Reinforcement training starts from scratch. The program is shown a virtual environment, about which it knows nothing but rules. For example, a simulation of a game of chess or video games. The program contains at least one component known as a neural network. It consists of layers of computational structures that sift through information to identify specific functions or strategies. Each layer explores the environment at a new level of abstraction. At first, these networks act with minimal success, but it is important that each failure leaves a mark and is encoded within the network. Gradually, the neural network becomes more sophisticated, as it experiments with different strategies - and receives an award if it is successful. If the program moves a chess piece and as a result loses the game, it will not repeat this error anymore. Most of the magic of artificial intelligence lies in the speed with which he repeats his tasks.

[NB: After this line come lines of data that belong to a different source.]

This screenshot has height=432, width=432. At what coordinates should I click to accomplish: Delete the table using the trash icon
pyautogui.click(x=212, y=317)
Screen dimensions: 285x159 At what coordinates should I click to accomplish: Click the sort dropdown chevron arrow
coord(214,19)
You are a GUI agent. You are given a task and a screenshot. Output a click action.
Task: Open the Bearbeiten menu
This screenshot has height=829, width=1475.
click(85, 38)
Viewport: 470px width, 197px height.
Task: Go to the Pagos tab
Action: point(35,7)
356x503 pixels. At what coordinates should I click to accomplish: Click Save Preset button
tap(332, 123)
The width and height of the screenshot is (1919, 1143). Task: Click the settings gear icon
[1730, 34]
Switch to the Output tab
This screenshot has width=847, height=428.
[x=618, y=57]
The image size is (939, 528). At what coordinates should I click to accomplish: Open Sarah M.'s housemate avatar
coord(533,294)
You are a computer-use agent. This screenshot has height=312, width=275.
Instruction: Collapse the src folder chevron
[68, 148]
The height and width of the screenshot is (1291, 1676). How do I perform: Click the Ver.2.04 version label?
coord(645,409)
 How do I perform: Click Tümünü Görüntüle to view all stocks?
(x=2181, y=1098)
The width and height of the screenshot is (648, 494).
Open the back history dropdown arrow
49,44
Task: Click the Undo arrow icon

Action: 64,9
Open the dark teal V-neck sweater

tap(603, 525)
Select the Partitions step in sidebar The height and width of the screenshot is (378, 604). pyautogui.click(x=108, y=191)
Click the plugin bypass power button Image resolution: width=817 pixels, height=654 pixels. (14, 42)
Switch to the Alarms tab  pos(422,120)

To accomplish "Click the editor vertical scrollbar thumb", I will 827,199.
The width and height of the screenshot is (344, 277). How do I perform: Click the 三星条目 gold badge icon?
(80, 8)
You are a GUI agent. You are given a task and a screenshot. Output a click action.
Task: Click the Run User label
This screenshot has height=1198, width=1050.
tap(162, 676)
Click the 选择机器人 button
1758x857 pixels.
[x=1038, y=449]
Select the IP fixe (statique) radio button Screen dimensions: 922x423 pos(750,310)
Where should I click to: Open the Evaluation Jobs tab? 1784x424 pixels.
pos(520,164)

The culmination of DeepMind's work was 2016, when the company released AlphaGo, which used reinforcement training along with other methods to play go. To everyone's surprise, in the five-match duel in Seoul, the program beat the world champion. 280 million spectators watched the victory of the car: this event happened a decade earlier than experts had predicted. The following year, an improved version of AlphaGo defeated the Chinese champion of go.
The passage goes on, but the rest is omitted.